**Document excerpt:**
>> START
Note that we were only able to sample the “surface web”—the static, publicly available web pages which represent a relatively small portion of the entire Web. We were not able to download or measure the dynamic, database-driven websites which comprise the “deep web.” As quantified in a landmark study by BrightPlanet in 2000, the “deep Web” is perhaps 400 to 550 times larger than the information on the “surface.”

The sum of all the web site file sizes in our sample equals 33.1 GB. As this sample of 9,806 sites represents 0.02 percent of the 42.8 million web servers (according to the NetCraft Survey, as of August 2003), we may estimate the total size of the surface web as 167 TB (95% confidence, +/- 1). Therefore the "deep Web" may be between 66,800 and 91,850 TB.

We counted the number of files of various types (e.g. HTML, images, audio) and found the file types in our sample to be distributed as follows:


Source: How much information 2003

We also looked at the functionality and content of the web pages in our sample by matching keyword indicators to text found on the index page of each site. Highlights of our results include:

For more details on our methodology and findings, see the full writeup (to be submitted for publication 11/2003).

 

III. Blogs (web logs)

A. What is a blog?

Short for “web log,” a blog is a Web page that serves as a publicly-accessible personal journal for an individual. Typically updated daily, blogs often reflect the personality of the author. A more complete definition is offered by Jill Walker. In her entry for Routledge’s Encyclopedia of Narrative Theory, Walker writes that a blog is:

“a frequently updated website consisting of dated entries arranged in reverse chronological order so that the reader sees the most recent post first. The style is typically personal and informal. Freely available tools on the World Wide Web make it easy for anybody to publish their own weblog, so there is a lot of variety in the quality, content and ambition of weblogs, and a weblog may have anywhere from a handful to tens of thousands of daily readers. Weblogs first appeared in the mid-nineties and became more widely popular as simple and free publishing tools such as Blogger.com became available towards the turn of the century.

Examples of the genre exist on a continuum from online diaries that relate the writer’s daily activities and experiences to less confessional weblogs that comment and link to other material, discuss a particular theme or function as soapboxes. In addition to the dominant textual form of weblogs there are experiments with adding sound, images and videos to the genre, resulting in photoblogs, videoblogs and audioblogs.

Each entry in a weblog tends to link to further information. Weblog authors also link to other weblogs that have dealt with similar topics, allowing readers to follow conversations between weblogs by following links between entries on related topics. Readers may start at any point of a weblog, seeing the most recent entry first, or arriving at an older post via a search engine or a link from another site. Once reading a weblog, readers can read in several orders: chronologically, thematically or searching by keywords. Weblogs also generally include a blogroll, which is a list of links to other weblogs the author recommend, and many weblogs allow readers to enter their own comments to individual posts.”

Klogs or knowledge-logs are a subset of web logs. According to klogger Spike Hall, a k-log (knowledge log) is "a weblog but also demonstrates or documents a knowledge claim and/or it documents and illustrates the dynamic individual process of a quest for knowledge.”
>> END
**Tasks for this exercise:**
1. Answer these from the web-size and blog excerpt:
(a) How many sites were in the sample whose file sizes add up to 33.1 GB?
(b) According to Walker's definition, when did weblogs first appear?
(c) What is a blogroll?
2. Pick up the web-size and blog excerpt right after its final sentence, the definition of a k-log, and continue it.

**Material provided:**
>> START
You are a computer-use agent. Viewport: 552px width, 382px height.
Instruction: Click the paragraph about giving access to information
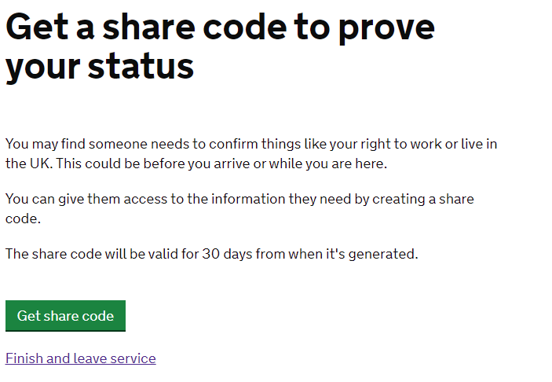(x=239, y=208)
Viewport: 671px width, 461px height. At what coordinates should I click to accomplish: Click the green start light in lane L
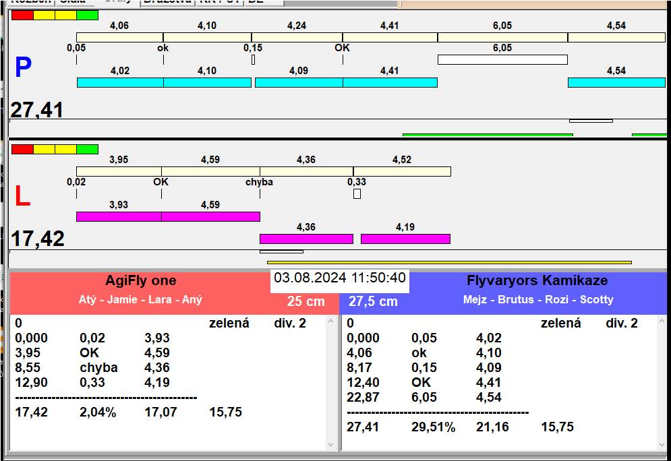[87, 149]
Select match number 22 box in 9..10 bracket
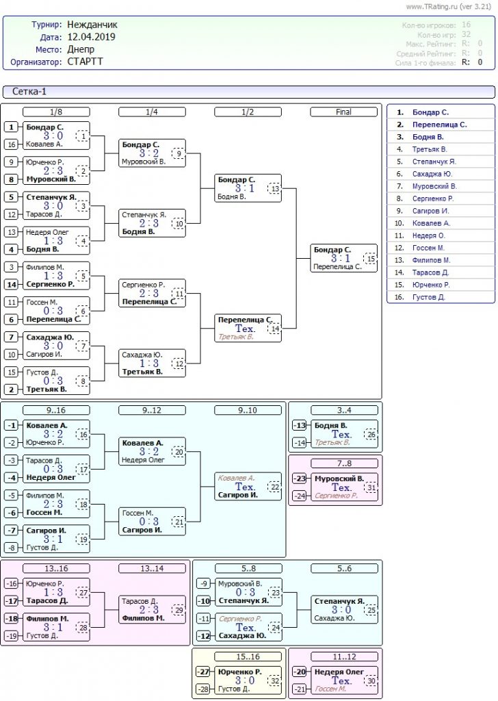The image size is (498, 701). [274, 487]
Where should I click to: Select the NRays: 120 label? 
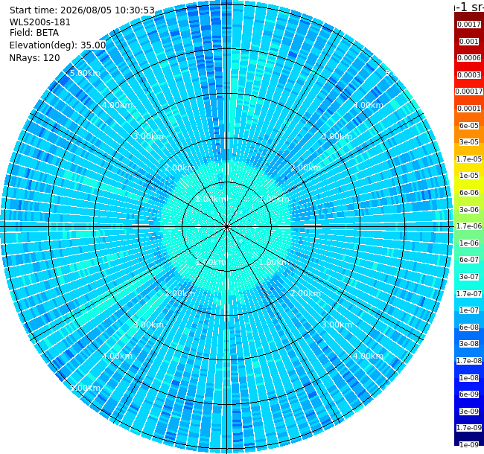click(x=34, y=58)
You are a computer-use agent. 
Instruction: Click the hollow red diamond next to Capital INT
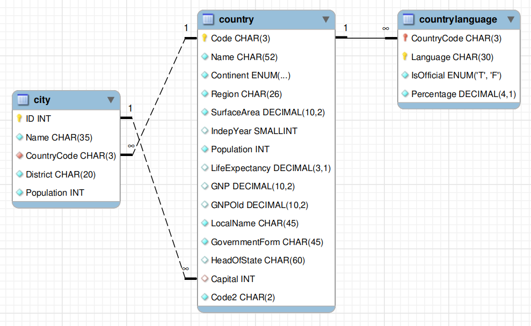(205, 279)
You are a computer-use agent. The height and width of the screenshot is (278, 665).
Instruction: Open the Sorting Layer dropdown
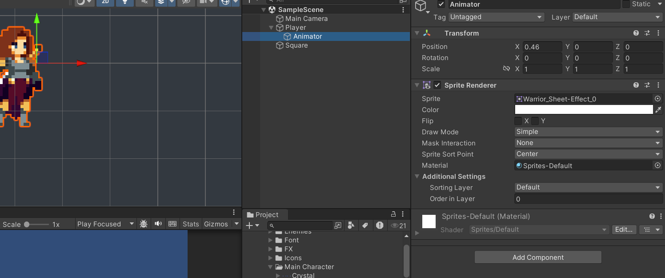point(588,187)
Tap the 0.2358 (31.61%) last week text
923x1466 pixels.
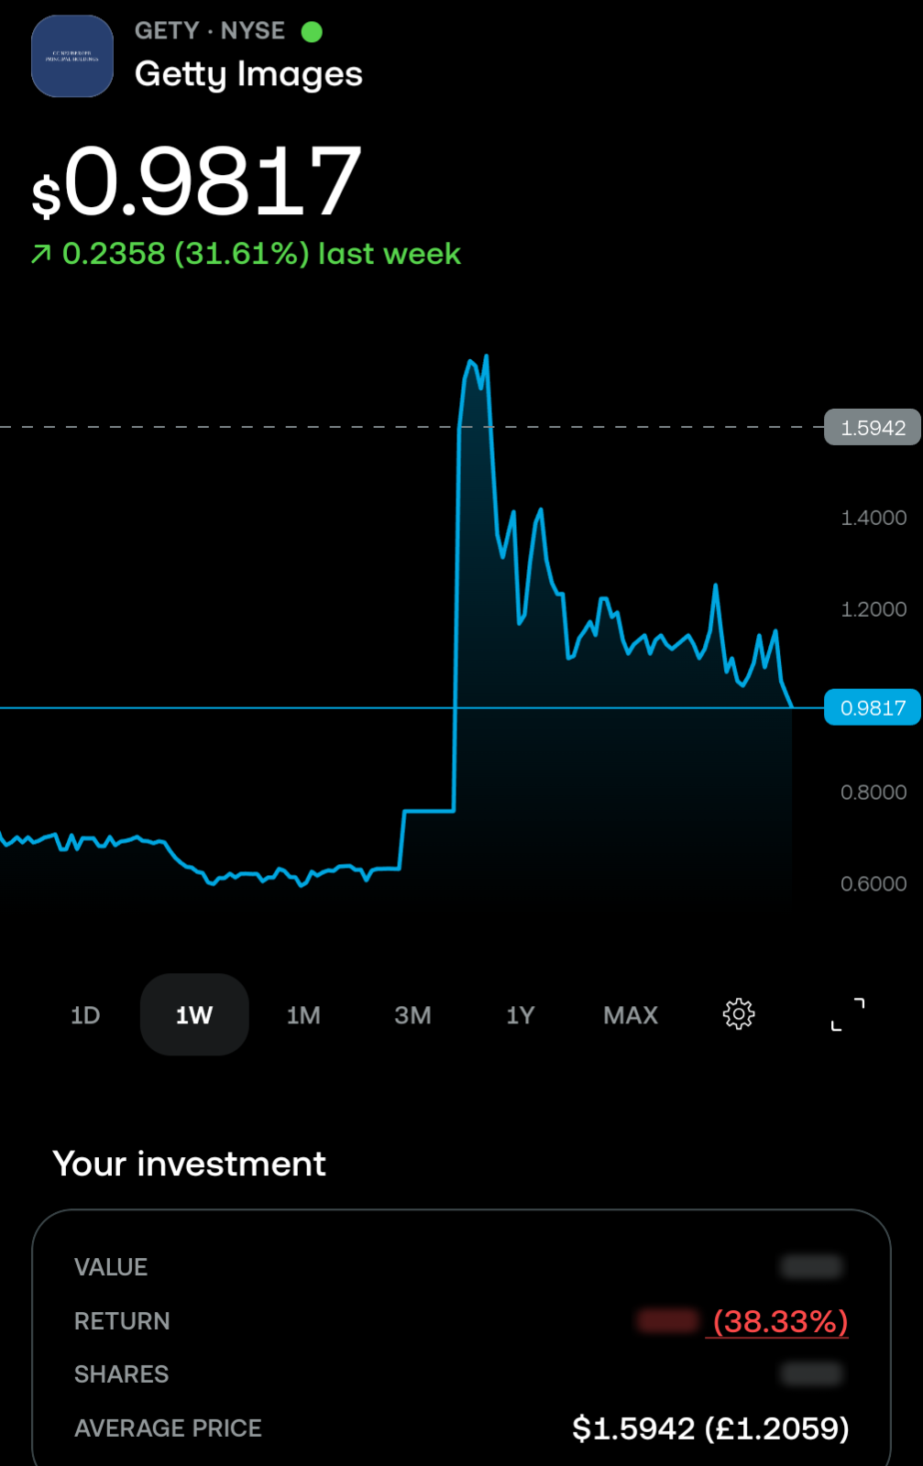(x=261, y=254)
>> END
**In response:**
1.
(a) 9,806 sites.
(b) In the mid-nineties.
(c) A list of links to other weblogs that the author recommends.

2.
B. How many blogs are there?

Blogcount.com addresses the “blogosphere,” asking “What is its size, shape, color, true nature?” Blogcount collects and organizes the best reports and analyses on this subject. As of June 23, 2003, Phil Wolff estimates that there are 2.4 to 2.9 million active web logs. He bases his estimate upon statistics from centrally hosted weblogs:

Table 8.5: Hosted blog statistics

Web log host

Registered

Active

As of

LiveJournal

1,121,464

526,535

23 June 2003

Blogger

1,500,000

705,000

9 June 2003

Diaryland

850,000

400,000

March 2003

Total:

1,631,535

 

Source: Blogcount.com

He notes that this figure does not include smaller hosts such as Radio and Moveable Type or blogs hosted behind firewalls on private intranets.

If each blog is 50 KB, then the total size of the active blogosphere is 81 GB.

C. Who is blogging?

According to Jupiter Research, about 2 percent of Internet users have created a blog. The majority of bloggers use dial-up access to get online, and more than half have a household income below $60,000 per year. Jupiter also found that blogging is split evenly between the genders and that 70 percent of the bloggers have used the Internet for more than 5 years. (Source: Blogging by the Numbers)

More than 50 percent (350,000) of the 655,000 web logs crawled in National Institute for Technology and Liberal Education (NTILE) web log census are written in English. The rest of the top 10 languages for blogs are (in order): Portuguese, Polish, Farsi, French, Spanish, German, Italian, Dutch and Icelandic.

D. Who is reading web logs?

Jupiter Research estimates that only 4 percent of the online community read blogs. “Blogs seem to be read mostly by men (60 percent vs. 40 percent women), in homes where the total income is more than $60,000 per year (61 percent). Dial-up remains the connection of choice (54 percent compared to 46 percent broadband), and the majority (73 percent) of blog readers have been online for more than 5 years.” (Source: Blogging by the Numbers)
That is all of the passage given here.